METTI IN PRATICA:
a: Secondo l'intervista a Giuseppe Naretto, con quale editore è uscito il romanzo "L'orizzonte capovolto"?
b: Riassumi in due frasi l'intervista a Giuseppe Naretto.
c: Prosegui l'intervista a Giuseppe Naretto dal punto in cui si interrompe.

BRANO ESTRATTO:
========================

A tu per tu con… Giuseppe Naretto

Abbiamo intervistato lo scrittore torinese Giuseppe Naretto, che nei suoi libri ha trasposto anche aspetti del suo lavoro di medico rianimatore. Quest’anno è uscito il suo nuovo romanzo “L’orizzonte capovolto” per Ponte alle Grazie.

È tornato Massimo Dighera in una nuova avventura, questa volta però è dalla parte del paziente e non del medico, come mai questa scelta?

Sicuramente perché nel mio libro “Notti di guardia” mi sembrava di aver affrontato molti temi visti solo dalla parte del medico. Avevo paura di ripetermi e di aver detto già molto, per questo volevo vedere i fatti dal punto di vista del paziente. Questo punto di vista l’ho sperimentato quasi direttamente e questo mi ha dato tantissimi spunti di riflessione: sono partito dalla storia vera di un mio collega che ha avuto un incidente per modificare la visione dei fatti nel mio romanzo.

Come mai ha deciso di trasferire l’ambientazione della narrazione in montagna, a Macugnaga?

Questo perché mi sembrava importante dare più movimento ai personaggi e arricchire la storia al di fuori dell’ospedale, pur lasciandolo come punto di partenza. Gli eventi importanti che avvengono in ospedale hanno comunque un legame molto stretto con quello che avviene poi fuori. Quello che noi sperimentiamo continuamente, pur senza rendercene conto, è che i nostri pazienti vengono da molto lontano, anche se noi li conosciamo solo all’interno dell’ospedale.

Questo suo secondo lavoro risulta più frizzante e avventuroso del primo libro, si è migliorato ulteriormente?

Ho cercato di fare tesoro di tutti i commenti che mi hanno fatto per “Notti di guardia” e, per questo, mi sembrava importante mettermi alla prova in questo senso, provando a uscire dall’ospedale, pur facendomi un po’ paura. In “Notti di guardia” mi sentivo a casa perché parlavo di ambienti che conosco bene, mentre così mi sono dovuto mettere alla prova: ho deciso per la montagna perché è un paesaggio che a me è molto caro: ci abito vicino e ho passato molto tempo lì. Ho anche passato un periodo a leggere molto sulla montagna, per capire come rendere frizzante e raccontare al meglio il paesaggio.

Le piacerebbe vivere le avventure del suo protagonista? Le capitano mai casi simili, visto che anche lei è medico?

========================

[Voci del dataset]
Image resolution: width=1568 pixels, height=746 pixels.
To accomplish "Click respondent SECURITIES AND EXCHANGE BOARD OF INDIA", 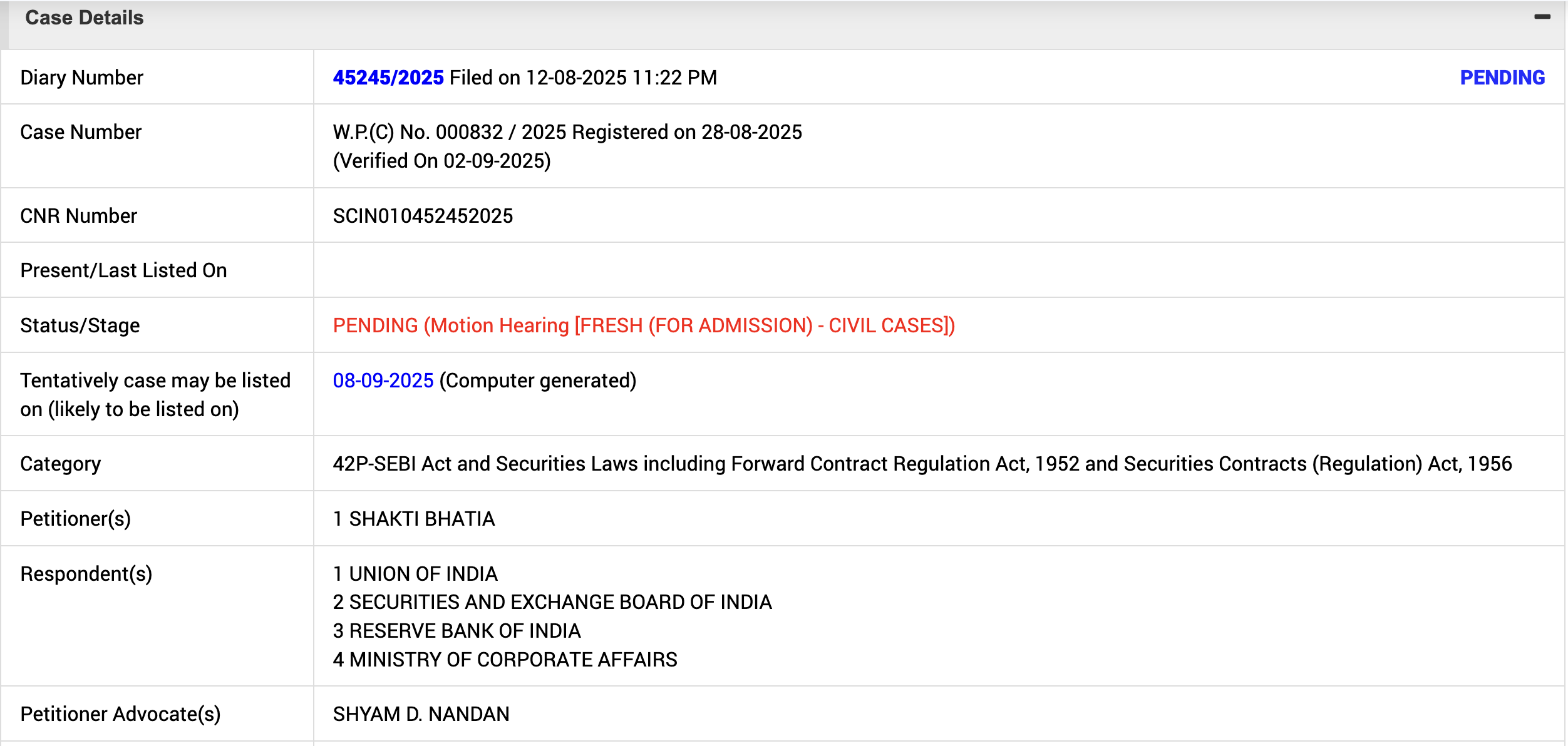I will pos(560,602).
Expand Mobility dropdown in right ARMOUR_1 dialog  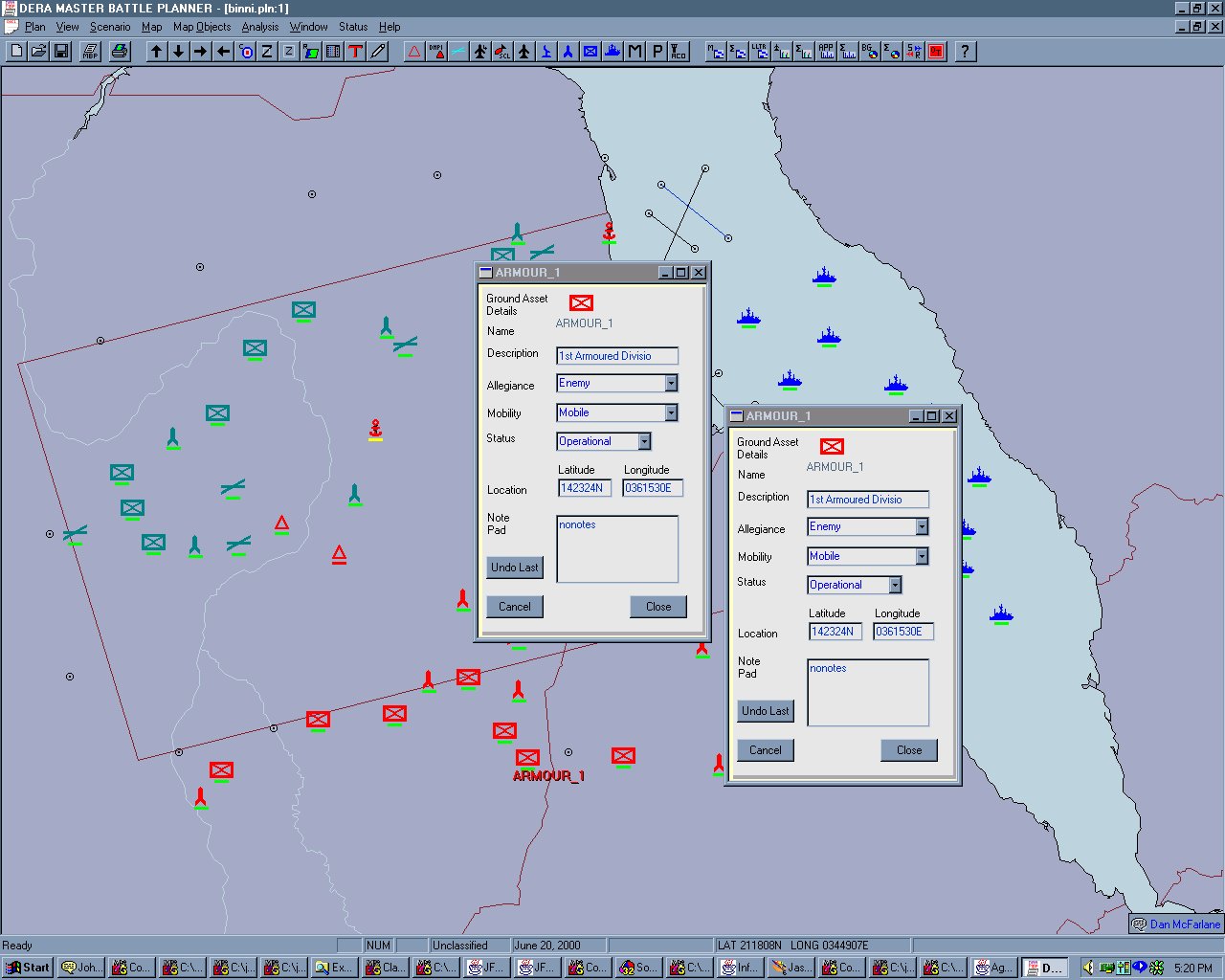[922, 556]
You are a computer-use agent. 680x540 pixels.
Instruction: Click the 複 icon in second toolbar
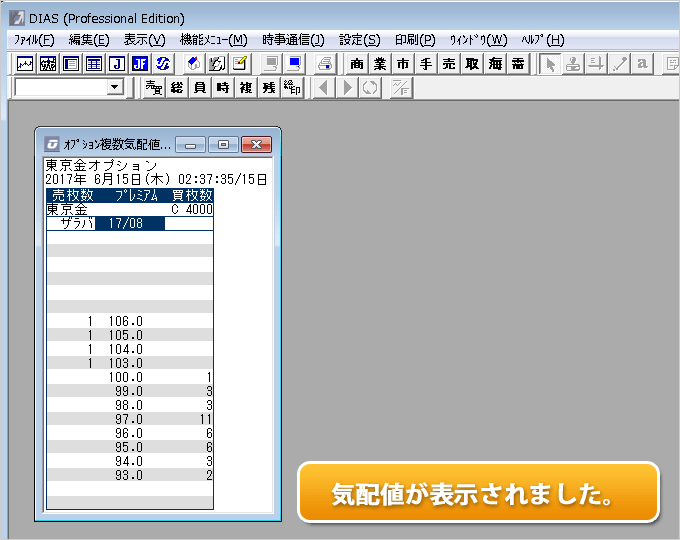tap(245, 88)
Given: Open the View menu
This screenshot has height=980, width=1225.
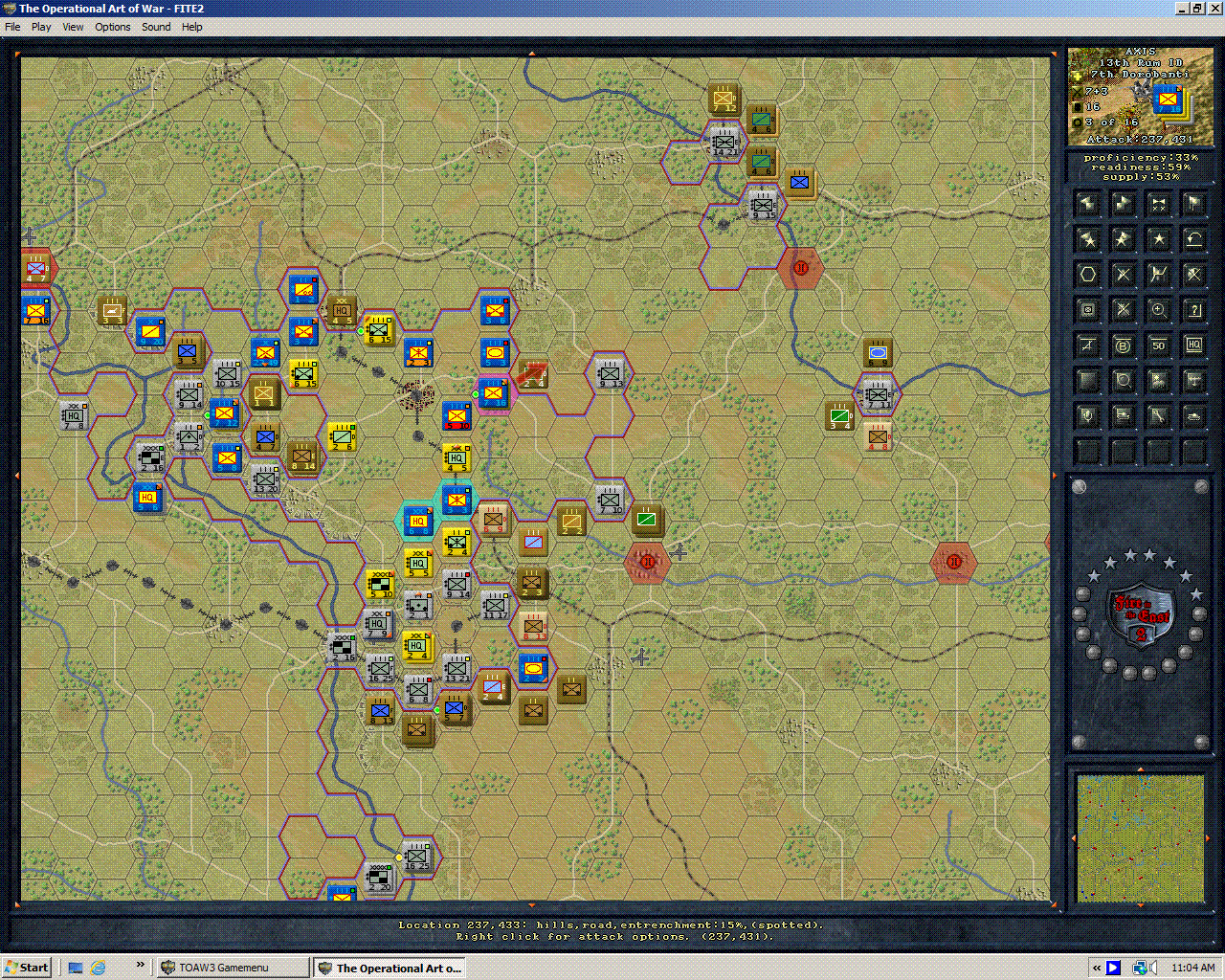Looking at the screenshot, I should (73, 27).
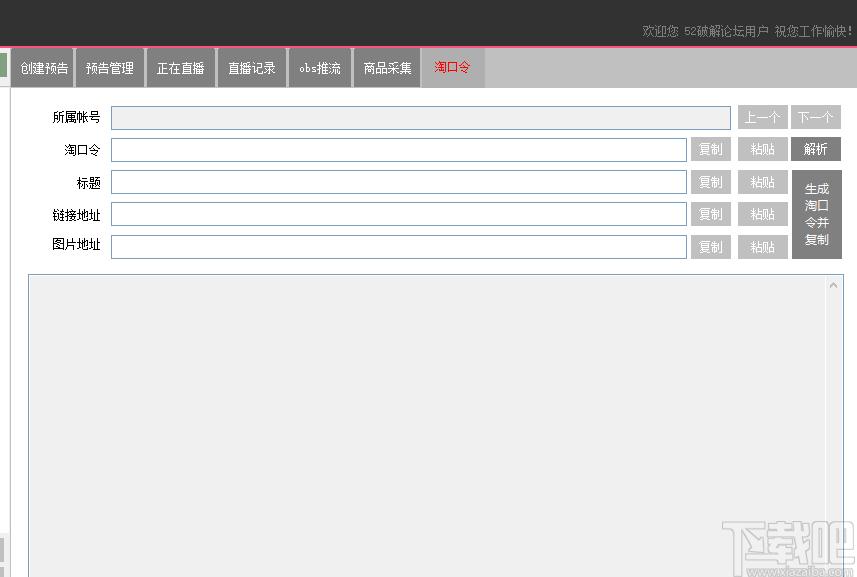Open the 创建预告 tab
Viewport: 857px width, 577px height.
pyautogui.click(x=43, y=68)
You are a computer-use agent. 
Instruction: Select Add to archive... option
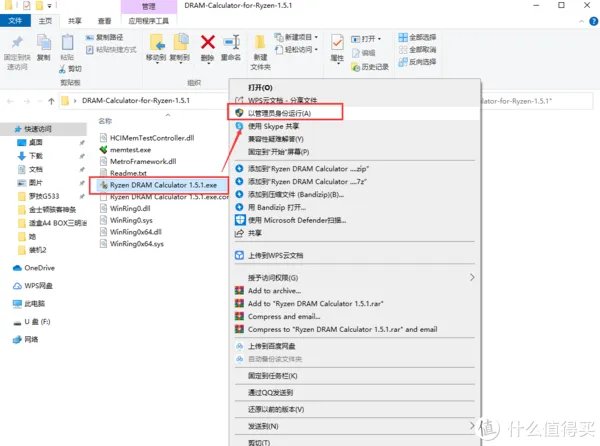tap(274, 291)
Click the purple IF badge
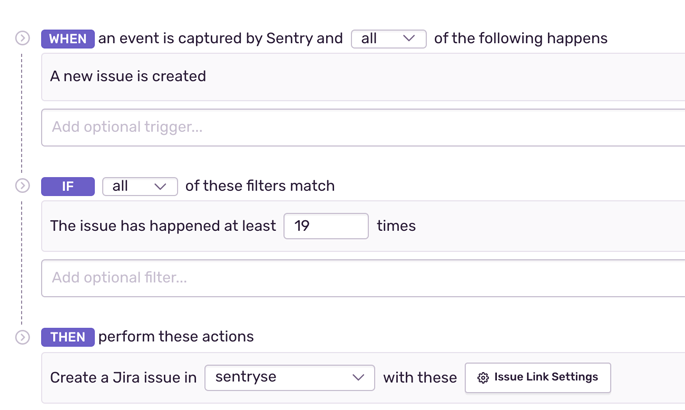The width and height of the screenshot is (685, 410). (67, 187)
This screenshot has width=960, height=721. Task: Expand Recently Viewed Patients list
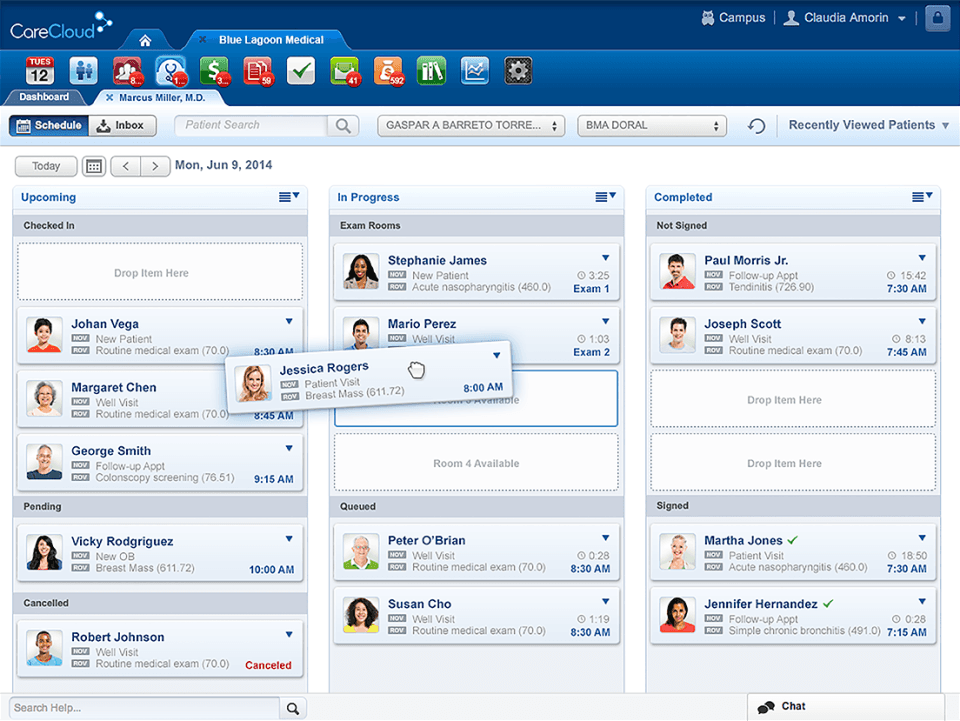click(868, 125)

========================

ELENCO DELLE RISPOSTE:
a: Con Ponte alle Grazie.

b: Lo scrittore torinese e medico rianimatore Giuseppe Naretto presenta il romanzo "L'orizzonte capovolto", in cui Massimo Dighera si trova dalla parte del paziente. Naretto è partito dalla storia vera di un collega che ha avuto un incidente, e ha ambientato il romanzo in montagna, a Macugnaga, per dare più movimento ai personaggi fuori dall'ospedale e mettersi alla prova con un paesaggio che gli è caro.

c:
In effetti sì: quando scrivi una storia hai la sensazione di immedesimarti e tendi a creare una situazione cercando di farla andare come secondo te dovrebbe andare. È una sensazione molto strana: a volte parto da un fatto che mi è capitato e provo a raccontarlo come se potessi scegliere io la trama. Un’altra cosa che mi capita è raccontare una cosa come è realmente accaduta per poi accorgermi, mentre la racconto, di cosa era veramente importante e forte in quel momento, come alcuni particolari, la luce o anche l’orario. Il mio personaggio non è un alter ego, ma una parte di me che rivive quelle situazioni, ancora meglio se possibile, perché si accorge di molti più particolari.

Se dovesse descrivere punti di forza e di debolezza del suo personaggio, cosa direbbe di lui?

Il suo punto di forza è sicuramente la sua inquietudine, che però allo stesso tempo si traduce anche in una sua debolezza: lui sente spesso il bisogno di conoscere, di indagare e di scoprire le verità nascoste, ma sente questa necessità anche nelle sue vicende personali e spesso questo bisogno lo porta a complicare la sua vita. La mia idea è che lui sia una specie di Ulisse, che vuole sempre tornare a casa, ma che alla fine non riesce mai a farlo.

Perché essere stati uniti nella sofferenza è un vincolo ancora più grande di qualsiasi altro legame. E’ così?

Io credo che il vivere delle esperienze molto drammatiche in qualche modo crei un legame inscindibile. La sensazione è che l’aver trascorso insieme lo stesso dolore ti porti in qualche modo ad avere un legame incancellabile. Non è come un sentimento d’amore o di amicizia che si può perdere, il dolore è un legame indistruttibile, e questo rappresenta sia un bene che un male. Io credo che poi le persone mettano in atto meccanismi di comportamento per cercare di tornare a stare bene, ma alla fine quel sentimento rimane sempre vivo.